◆ WHAT TO DO:
Lines with the word "agent": copy all of them from the entries below.

◆ RECORD SET:
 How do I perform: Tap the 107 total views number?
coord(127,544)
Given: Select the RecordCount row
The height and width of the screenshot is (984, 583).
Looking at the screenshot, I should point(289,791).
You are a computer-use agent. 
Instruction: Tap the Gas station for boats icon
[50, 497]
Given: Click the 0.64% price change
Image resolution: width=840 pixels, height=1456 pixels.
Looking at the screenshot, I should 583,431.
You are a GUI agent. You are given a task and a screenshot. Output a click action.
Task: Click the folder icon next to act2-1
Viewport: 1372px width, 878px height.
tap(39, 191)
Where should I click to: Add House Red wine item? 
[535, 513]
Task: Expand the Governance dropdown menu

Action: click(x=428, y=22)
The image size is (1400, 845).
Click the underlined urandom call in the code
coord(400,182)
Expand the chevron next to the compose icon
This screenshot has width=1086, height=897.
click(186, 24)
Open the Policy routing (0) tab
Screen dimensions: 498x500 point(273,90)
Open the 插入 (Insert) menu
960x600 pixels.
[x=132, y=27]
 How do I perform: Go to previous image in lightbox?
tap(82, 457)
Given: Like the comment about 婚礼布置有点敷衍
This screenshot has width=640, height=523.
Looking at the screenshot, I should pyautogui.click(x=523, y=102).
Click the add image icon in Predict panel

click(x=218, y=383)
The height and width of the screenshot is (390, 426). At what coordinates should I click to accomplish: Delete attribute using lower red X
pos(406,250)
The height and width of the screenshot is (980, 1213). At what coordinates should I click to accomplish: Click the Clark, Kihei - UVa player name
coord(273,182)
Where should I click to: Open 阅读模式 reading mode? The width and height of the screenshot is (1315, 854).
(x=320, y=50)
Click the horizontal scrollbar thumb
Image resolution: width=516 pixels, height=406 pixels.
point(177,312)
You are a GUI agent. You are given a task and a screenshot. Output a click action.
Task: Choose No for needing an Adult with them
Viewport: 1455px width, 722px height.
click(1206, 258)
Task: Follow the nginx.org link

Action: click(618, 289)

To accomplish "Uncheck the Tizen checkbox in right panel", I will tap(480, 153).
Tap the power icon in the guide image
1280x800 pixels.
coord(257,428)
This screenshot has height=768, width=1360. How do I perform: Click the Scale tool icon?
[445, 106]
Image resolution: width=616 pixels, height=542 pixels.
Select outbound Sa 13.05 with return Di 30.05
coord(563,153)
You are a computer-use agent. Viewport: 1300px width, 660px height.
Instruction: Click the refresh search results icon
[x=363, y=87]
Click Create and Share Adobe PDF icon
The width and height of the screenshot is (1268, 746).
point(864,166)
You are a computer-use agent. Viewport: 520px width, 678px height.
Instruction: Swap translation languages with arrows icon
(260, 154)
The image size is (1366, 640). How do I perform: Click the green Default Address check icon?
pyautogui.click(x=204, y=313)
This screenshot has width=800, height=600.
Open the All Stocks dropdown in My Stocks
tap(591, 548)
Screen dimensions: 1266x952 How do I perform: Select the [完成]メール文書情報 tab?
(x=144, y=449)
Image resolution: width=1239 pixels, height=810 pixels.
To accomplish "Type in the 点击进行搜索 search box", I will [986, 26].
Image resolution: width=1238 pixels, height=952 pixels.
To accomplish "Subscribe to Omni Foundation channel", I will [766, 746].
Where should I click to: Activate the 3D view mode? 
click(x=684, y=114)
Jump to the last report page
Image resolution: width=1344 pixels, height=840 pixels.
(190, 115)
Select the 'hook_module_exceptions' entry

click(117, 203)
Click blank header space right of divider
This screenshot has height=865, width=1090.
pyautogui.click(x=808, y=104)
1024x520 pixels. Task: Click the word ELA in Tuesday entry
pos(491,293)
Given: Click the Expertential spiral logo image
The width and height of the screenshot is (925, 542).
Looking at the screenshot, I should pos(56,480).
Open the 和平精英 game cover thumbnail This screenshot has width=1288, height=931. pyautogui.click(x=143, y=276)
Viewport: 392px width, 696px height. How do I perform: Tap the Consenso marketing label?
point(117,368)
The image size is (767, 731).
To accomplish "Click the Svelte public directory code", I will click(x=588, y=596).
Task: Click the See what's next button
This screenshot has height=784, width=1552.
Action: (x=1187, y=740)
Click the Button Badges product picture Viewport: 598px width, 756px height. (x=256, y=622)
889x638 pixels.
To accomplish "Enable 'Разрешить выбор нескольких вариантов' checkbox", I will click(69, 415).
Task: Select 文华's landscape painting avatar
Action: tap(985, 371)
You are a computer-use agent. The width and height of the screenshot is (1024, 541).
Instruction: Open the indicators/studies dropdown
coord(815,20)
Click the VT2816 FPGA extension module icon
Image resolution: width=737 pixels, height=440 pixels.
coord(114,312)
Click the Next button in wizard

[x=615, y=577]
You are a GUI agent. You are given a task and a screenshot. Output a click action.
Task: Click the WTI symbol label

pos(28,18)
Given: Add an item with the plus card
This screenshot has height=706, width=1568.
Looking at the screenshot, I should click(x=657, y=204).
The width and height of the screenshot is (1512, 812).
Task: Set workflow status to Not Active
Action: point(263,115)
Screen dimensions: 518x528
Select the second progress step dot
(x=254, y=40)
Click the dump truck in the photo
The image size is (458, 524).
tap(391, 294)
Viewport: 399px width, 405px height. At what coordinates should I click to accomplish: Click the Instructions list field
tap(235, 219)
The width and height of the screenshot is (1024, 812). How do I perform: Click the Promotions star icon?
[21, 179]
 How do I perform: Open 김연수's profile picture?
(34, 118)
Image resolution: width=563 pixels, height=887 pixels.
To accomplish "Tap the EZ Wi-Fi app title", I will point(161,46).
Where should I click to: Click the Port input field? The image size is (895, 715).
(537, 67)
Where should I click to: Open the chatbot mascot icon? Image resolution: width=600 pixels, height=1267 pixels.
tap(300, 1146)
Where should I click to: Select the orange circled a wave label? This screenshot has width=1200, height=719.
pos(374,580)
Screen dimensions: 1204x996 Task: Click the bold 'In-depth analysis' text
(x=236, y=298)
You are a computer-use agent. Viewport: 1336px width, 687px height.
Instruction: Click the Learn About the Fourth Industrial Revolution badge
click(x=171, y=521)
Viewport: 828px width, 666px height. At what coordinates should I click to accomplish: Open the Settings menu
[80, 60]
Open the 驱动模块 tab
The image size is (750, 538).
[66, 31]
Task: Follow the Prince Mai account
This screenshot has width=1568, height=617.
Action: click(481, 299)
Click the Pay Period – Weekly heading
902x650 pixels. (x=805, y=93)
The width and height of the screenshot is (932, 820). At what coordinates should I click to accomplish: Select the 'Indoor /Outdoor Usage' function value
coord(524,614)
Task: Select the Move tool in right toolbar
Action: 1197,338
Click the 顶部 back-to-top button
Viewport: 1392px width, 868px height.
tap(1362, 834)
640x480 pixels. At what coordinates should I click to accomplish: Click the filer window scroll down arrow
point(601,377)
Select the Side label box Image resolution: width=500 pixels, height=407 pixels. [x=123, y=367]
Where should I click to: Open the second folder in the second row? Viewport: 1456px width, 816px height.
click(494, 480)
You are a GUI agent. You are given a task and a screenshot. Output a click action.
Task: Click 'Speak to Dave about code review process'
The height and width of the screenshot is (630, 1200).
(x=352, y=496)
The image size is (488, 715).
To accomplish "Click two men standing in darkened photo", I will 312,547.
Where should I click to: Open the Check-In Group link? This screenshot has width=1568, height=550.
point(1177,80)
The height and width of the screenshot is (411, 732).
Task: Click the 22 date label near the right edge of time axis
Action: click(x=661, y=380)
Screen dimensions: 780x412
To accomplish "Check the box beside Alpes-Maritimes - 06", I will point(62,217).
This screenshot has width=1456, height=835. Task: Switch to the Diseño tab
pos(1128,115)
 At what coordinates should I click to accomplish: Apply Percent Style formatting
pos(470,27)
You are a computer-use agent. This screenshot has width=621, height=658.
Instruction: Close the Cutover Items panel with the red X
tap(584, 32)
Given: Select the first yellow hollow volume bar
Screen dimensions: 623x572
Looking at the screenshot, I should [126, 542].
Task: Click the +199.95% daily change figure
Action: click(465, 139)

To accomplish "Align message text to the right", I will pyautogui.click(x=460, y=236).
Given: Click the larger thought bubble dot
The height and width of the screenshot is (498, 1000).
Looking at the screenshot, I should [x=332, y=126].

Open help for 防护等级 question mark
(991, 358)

◆ ANSWER TO THE PROBLEM:
You are a computer-use agent. 
You are a GUI agent. You are given a task and a screenshot. Output a click action.
You are a GUI agent. You are given a task and a screenshot. Output a click action.
You are a computer-use agent. Viewport: 1300px width, 660px height.
You are a computer-use agent. Viewport: 520px width, 678px height.
You are a computer-use agent. The width and height of the screenshot is (1024, 541).
You are a GUI agent. You are given a task and a screenshot. Output a click action.
You are a computer-use agent. Viewport: 1336px width, 687px height.
You are a GUI agent. You are given a task and a screenshot. Output a click action.
You are a computer-use agent. This screenshot has width=621, height=658.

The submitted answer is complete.